In Jerusalem, Premier Golda Meir spoke angrily last week of the "erosion" of U.S. policy and accused Washington of "appeasement"; one Israeli paper went so far as to call it "Mu-nichism." Secretary of State William Rogers replied that the U.S. was merely being "evenhanded." Added Rogers: "We have to conduct our foreign policy in a way that we think is best for our national interests." The statement seemed unexceptional, but it convinced some Israelis that substantial U.S. investments in Arab oil and commerce were behind the shift toward neutrality.

Coolness to Israel.

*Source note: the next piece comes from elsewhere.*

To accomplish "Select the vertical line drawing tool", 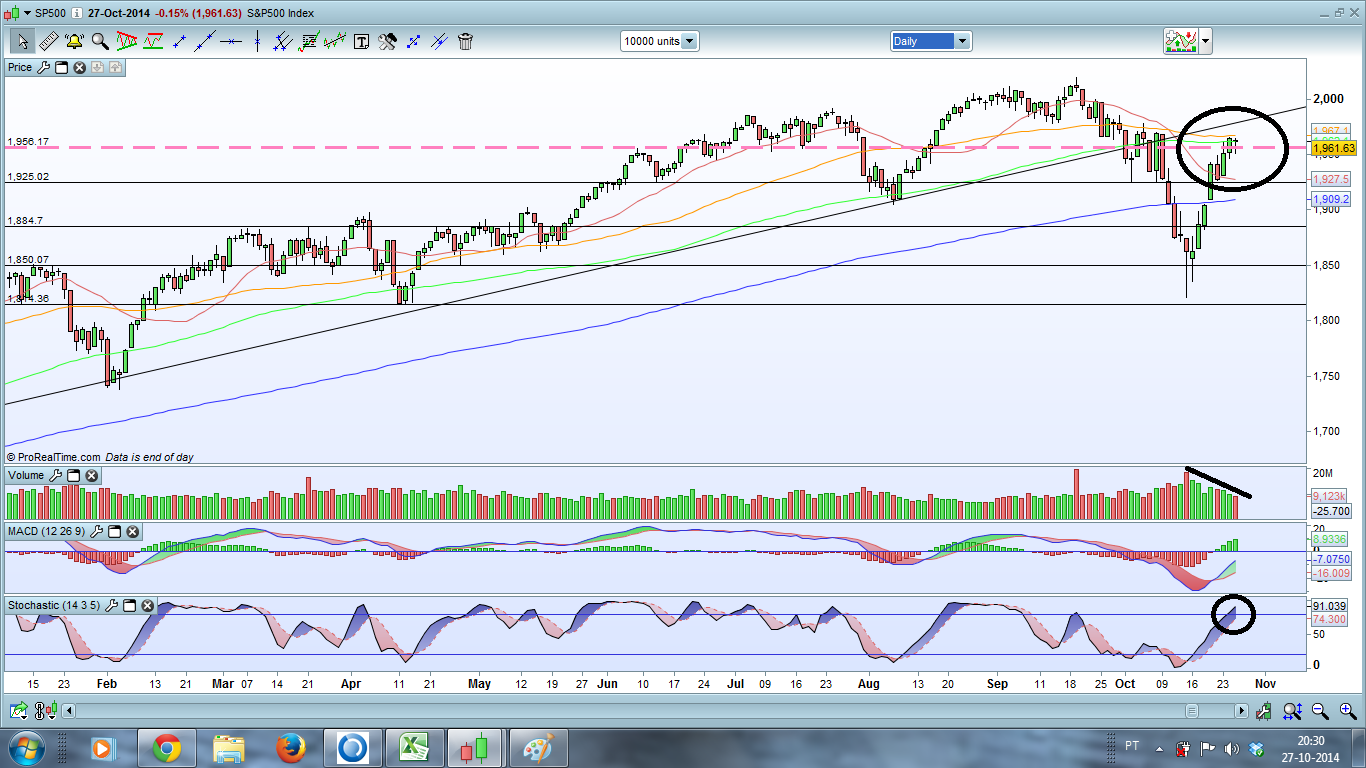I will (x=257, y=41).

What started the furor was the disclosure of an eleven-point U.S. plan for peace between Israel and Jordan. The proposals were worked up for submission to the Big Four—the U.S., the Soviet Union, Britain and France—in the wake of the suspension of talks on the Middle East between Washington and Moscow. Though Rogers and several other State Department officials spent 2½ hours in Washington conferring with Israeli Foreign Minister Abba Eban only 30 hours before the plan was submitted to the other members of the Big Four, they made no mention of what was in it. In fact, when Eban specifically asked, the Americans were evasive. The U.S. program, which would be subject to negotiation between Jordan and Israel, includes three major proposals:

1) The withdrawal of Israeli occupation forces from the West Bank of the Jordan River and the return to frontiers approximating those that existed before the 1967 Israeli-Arab war.

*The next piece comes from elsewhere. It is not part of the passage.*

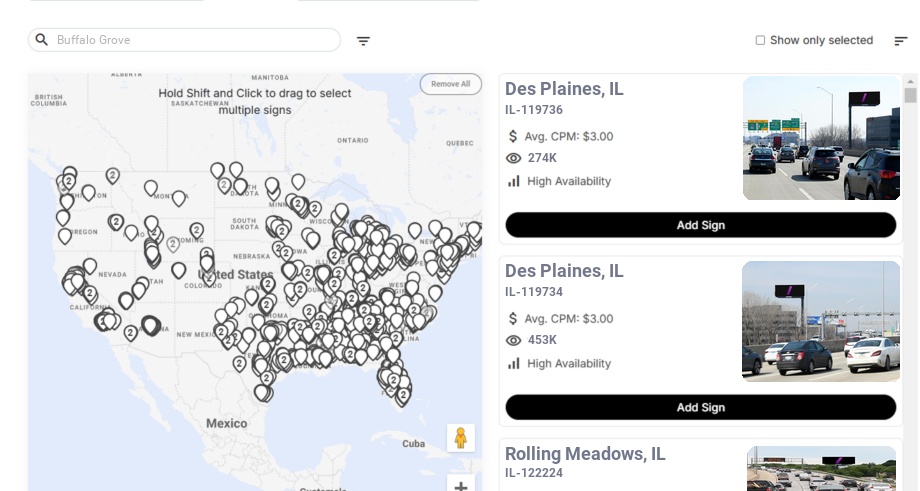Add sign IL-119736 Des Plaines
Screen dimensions: 920x491
(700, 225)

2) Israeli-Jordanian agreement on control of Jerusalem and its holy places.

3) A choice for Palestinian Arab refugees of repatriation or compensation by the Israeli government.

Israeli diplomats claim that the U.S. has also drawn up secret supplementary proposals that go even further. The U.S., they say, would give the Gaza Strip to Jordan in return for "territorial changes" that would tidy up the old border created after the 1948-49 war.